Upon discovering that Villavicencio was wanted, personnel at the base contacted Immigration. Critics of this action by Fort Hamilton are arguing that they should have just turned a blind eye to the warrant. How can this be okay? Imagine what would have happened if this person would have committed a violent crime after being permitted to leave Fort Hamilton. Surely, there would have been a public outcry.
He delivered pizza to an Army base in Brooklyn. Military personnel detained him and called ICE. https://t.co/ZtFDL8wAGM
— The New York Times (@nytimes) June 7, 2018
Mr. Villavicencio did enter this country illegally. He was granted a voluntary departure order in March, 2010 but did not leave by July, 2010 as ordered by a judge. This voluntary order subsequently became a final order for removal, and the warrant was issued.
It seems in vogue these days for prosecutors and officials to tell us which laws should be enforced, ignored, or just kind of followed. Some district attorneys prosecute fare beating on the subways, some don’t; whether marijuana laws are enforced or not seems to depend on Mayor DeBlasio’s position of the day or the results of a study group; and when it is permissible, if ever, for someone in this country illegally to be held and possibly deported is a case by case basis for many. Political correctness can’t be allowed to determine which laws are worthy of prosecution and enforcement. The law is the law, and must be followed by all.
During my many semesters instructing political science, I always taught about separation of powers among the branches of government. Specifically, legislatures make the laws and the executive branch and their agencies carry them out. If citizens want laws changed, their will must be expressed through their representatives in Congress, and state and local legislatures.

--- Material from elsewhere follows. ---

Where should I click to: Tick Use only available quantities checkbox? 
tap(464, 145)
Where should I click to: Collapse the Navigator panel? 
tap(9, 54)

In fact, Congress is expected to vote on immigration reform measures this week, and there are proposals to let 1.8 million people who came to the U.S. illegally as children obtain legal status. Those who attack Fort Hamilton would be wiser to use their energies to lobby Congress for their desired results.
Unless this happens, the laws on the books regarding immigration must be followed. To begin to selectively enforce some and not others based on the will of a mayor, an army base commander, or anyone else sends us down a perilous slope.
One point that I have not heard addressed is that Mr. Villavicencio did not have a driver’s license. How can he be permitted to drive? Since New York State does not grant driver’s licenses to those here illegally, do we really want to make it our policy that they should be able to drive here illegally also? Perhaps requiring drivers to pass road tests, vision tests, and have licenses to drive cars are other laws some will say we should ignore.
During my time as Brooklyn Director under former Congressman Vito Fossella, the No. 1 casework issue in my Bay Ridge office was immigration. I witnessed thousands of people during my tenure trying to enter or help their family members come to this country the right way. So, as much as my heart aches for what happened to Mr. Villavicencio at Fort Hamilton, I think of all those who waited on the lines, made the phone calls, visited the appropriate offices, and put in the time for the privilege to enter our country legally.